Because the history of India is long and complex, it is useful to memorize a simplified outline of the history of religion in India. This will serve as a context in which you can add knowledge and details as you seek to understand what Hinduism is and has been.
It might not be possible for the student in the introductory courses to memorize, even in part, the vocabulary of Sanskrit terms used in Hindu devotion and practice.
But the exploration into the history and meaning of the following terms (listed below) will enable the student to examine some of the central ideas of all four Hindi Religions, i.e. Hinduism, Buddhism, Jainism and Sikhism.
- Maya The illusory nature of our perception of reality.
- Karma The persistent consequence of our delusion.
- Samsara Birth and rebirth into Maya.
- Moksha Freedom from Samsara.
- Dharma The true teaching of true religion.
- Atman The individual soul
- Brahman The Universal Soul
- Brahmin The priest, and the priestly class
- Brahma The god of creation, often depicted with 4 heads.
- Brahmana The group of texts incorporated in the Vedas
Your study of Hinduism will soon bring you into contact with the enormous number of Hindu sacred texts. see post: Two Kinds of Religious Texts
The Vedas are central to Hinduism and are thought to have been committed to writing only 2000 years ago, after a millennium of religious practice and oral transmission.
This is a very large collection of scripture, which traditionally includes the Brahmanas and the Upanishads, and informs the majority of sacred and non-sacred texts that came after.
The Mahabharata is an ancient epic poem of over 3000 pages and contains classical stories that are often isolated as separate texts, such as the better known Bhagavad Gita.
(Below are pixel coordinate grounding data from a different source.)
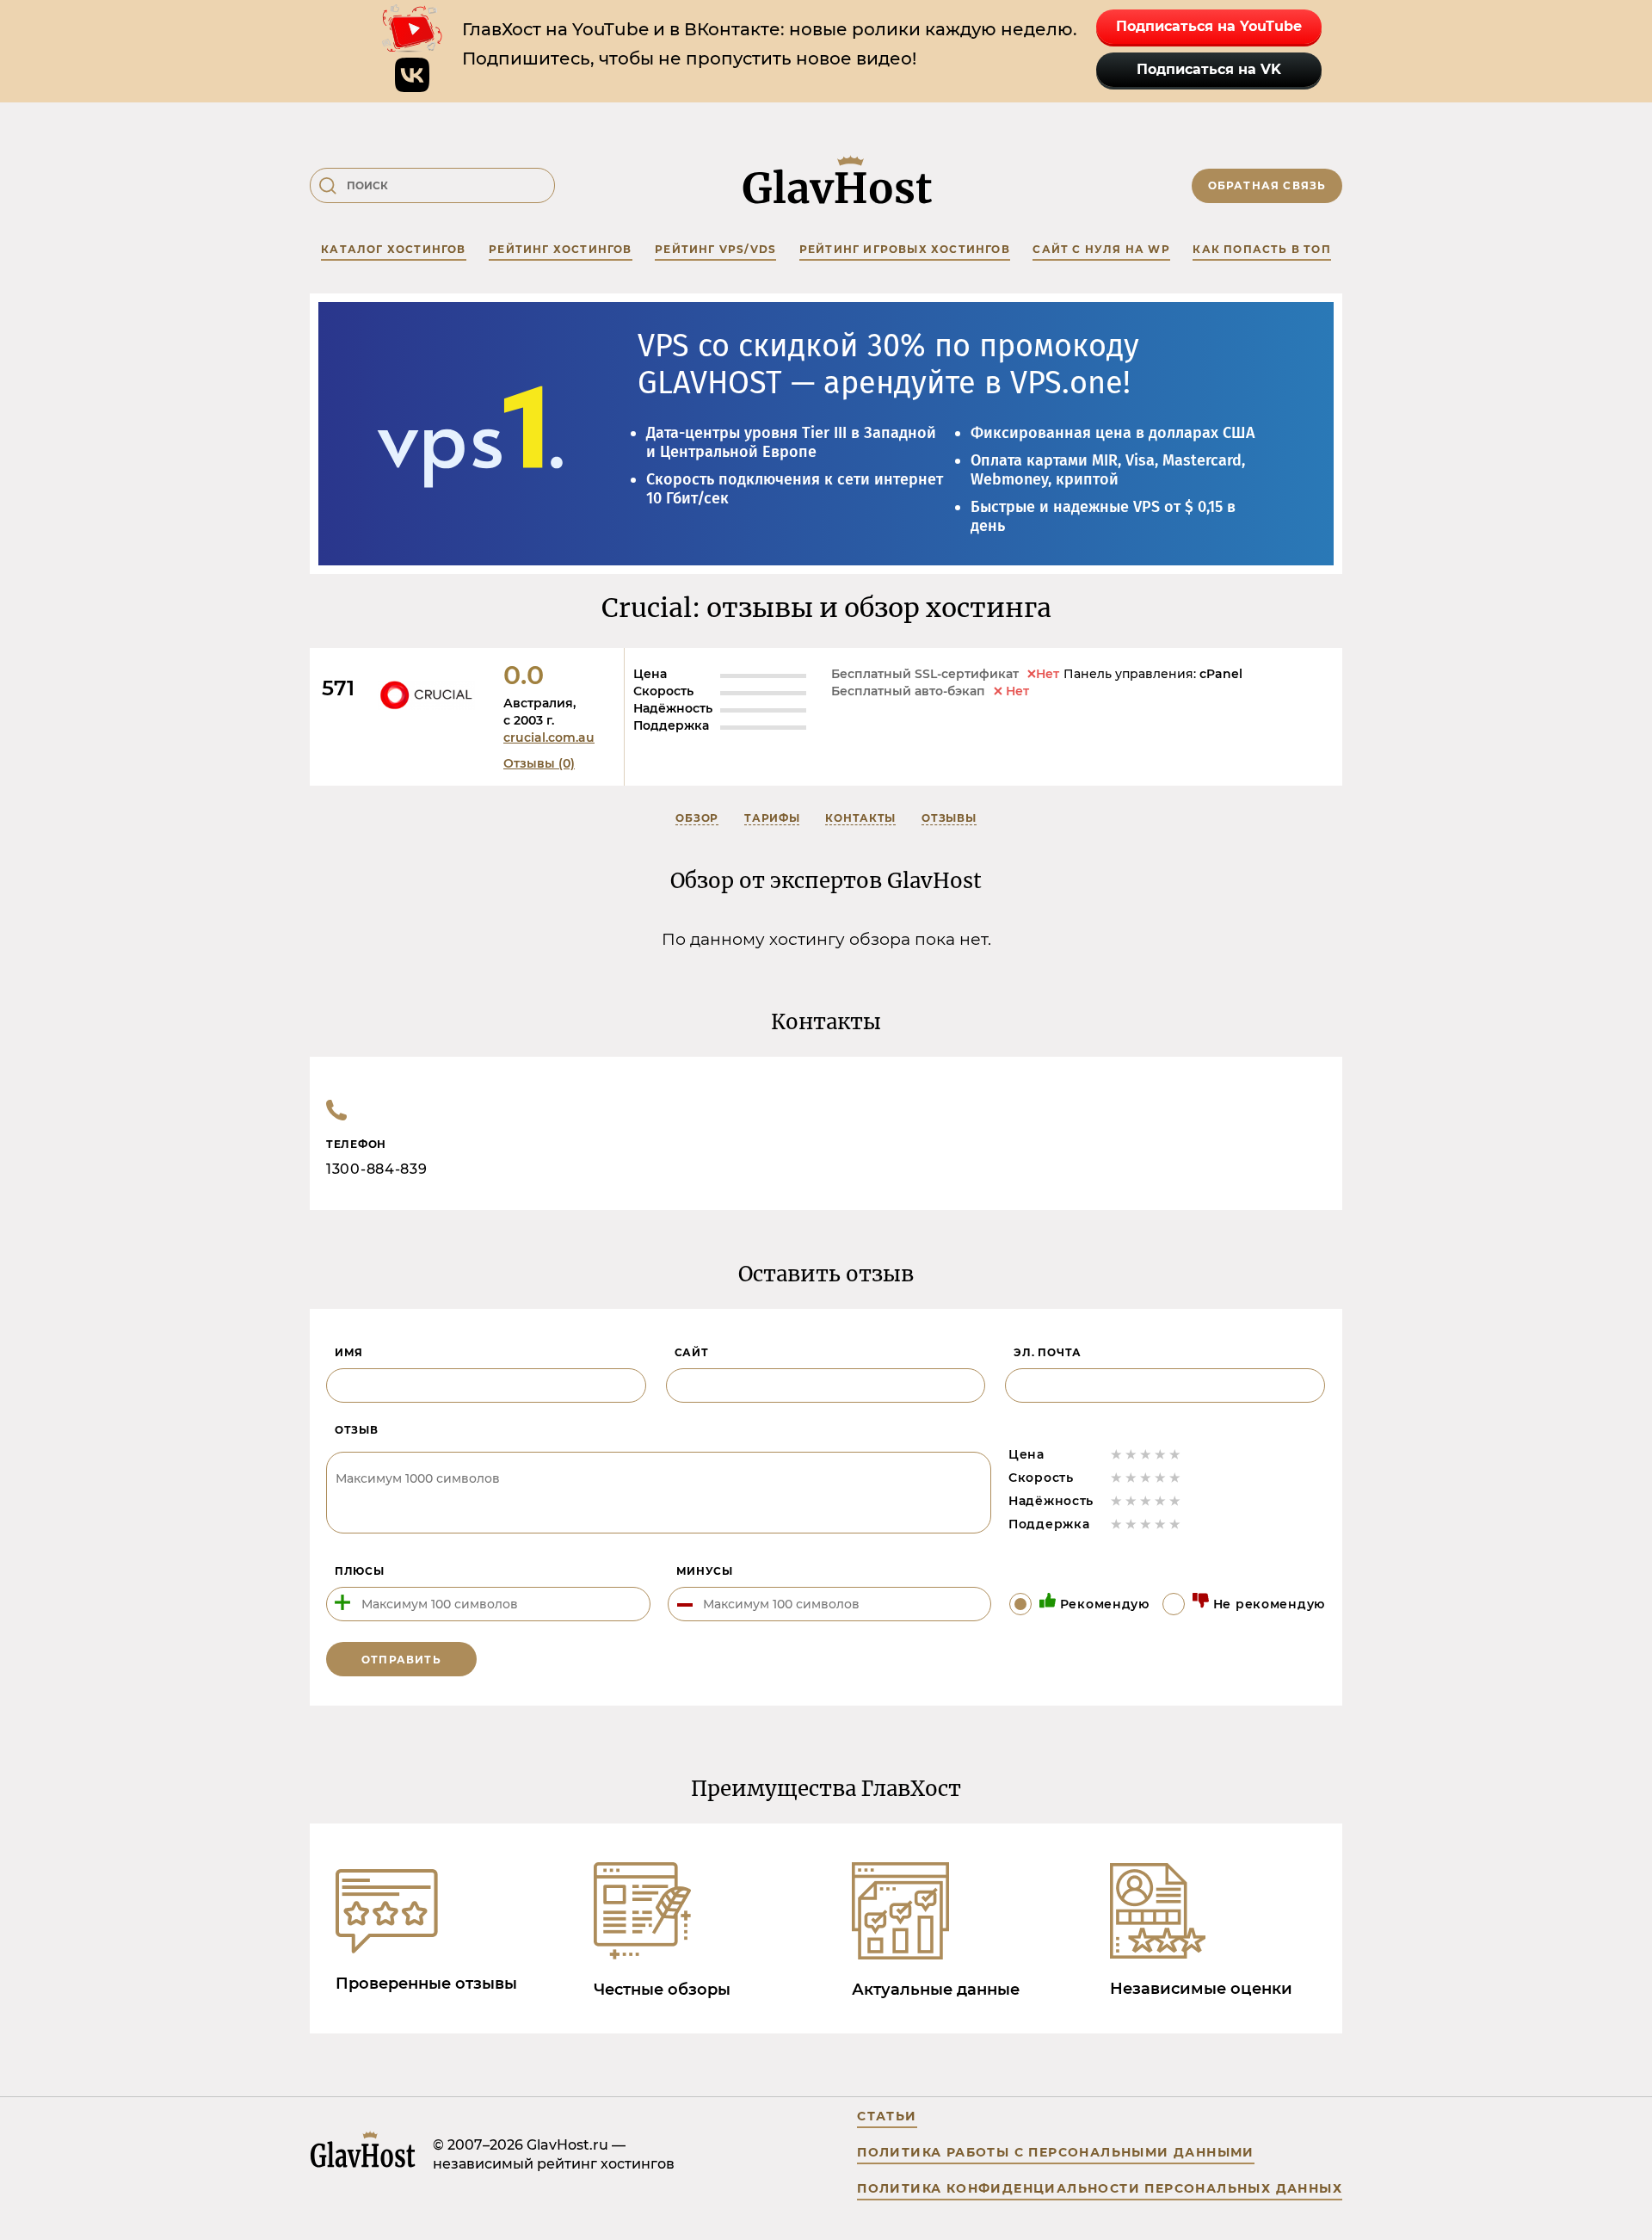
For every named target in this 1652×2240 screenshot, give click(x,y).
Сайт (692, 1352)
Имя (349, 1352)
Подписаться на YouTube (1209, 26)
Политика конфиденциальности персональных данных (1099, 2188)
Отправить (401, 1659)
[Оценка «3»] (1145, 1454)
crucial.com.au (549, 737)
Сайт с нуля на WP (1100, 249)
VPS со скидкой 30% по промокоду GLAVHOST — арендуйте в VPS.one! (888, 364)
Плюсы (360, 1570)
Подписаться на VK (1209, 69)
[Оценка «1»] (1116, 1454)
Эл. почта (1047, 1352)
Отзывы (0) (539, 763)
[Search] (327, 185)
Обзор (696, 817)
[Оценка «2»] (1131, 1454)
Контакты (860, 817)
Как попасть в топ (1261, 249)
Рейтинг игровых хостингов (904, 249)
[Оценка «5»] (1174, 1454)
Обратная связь (1267, 185)
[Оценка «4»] (1160, 1454)
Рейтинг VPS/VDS (715, 249)
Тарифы (771, 817)
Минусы (704, 1570)
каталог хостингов (393, 249)
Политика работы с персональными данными (1055, 2152)
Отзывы (949, 817)
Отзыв (357, 1429)
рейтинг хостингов (560, 249)
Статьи (886, 2116)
Among other texts of Hinduism are the Puranas, which comprise dozens of texts concerned with specific gods and their cults, the Sutras, which are instructional texts on many different themes, the seven books of the Ramayana, the Laws of Manu, and the vast collection of customs and laws called Dharmashastras.
The adherent of Hinduism sees their religion as the original religion of India, but we must keep in mind that the many beliefs and practices we call Hinduism have coexisted for centuries with Jainism, Buddhism, Zoroastrianism, Islam and Sikhism.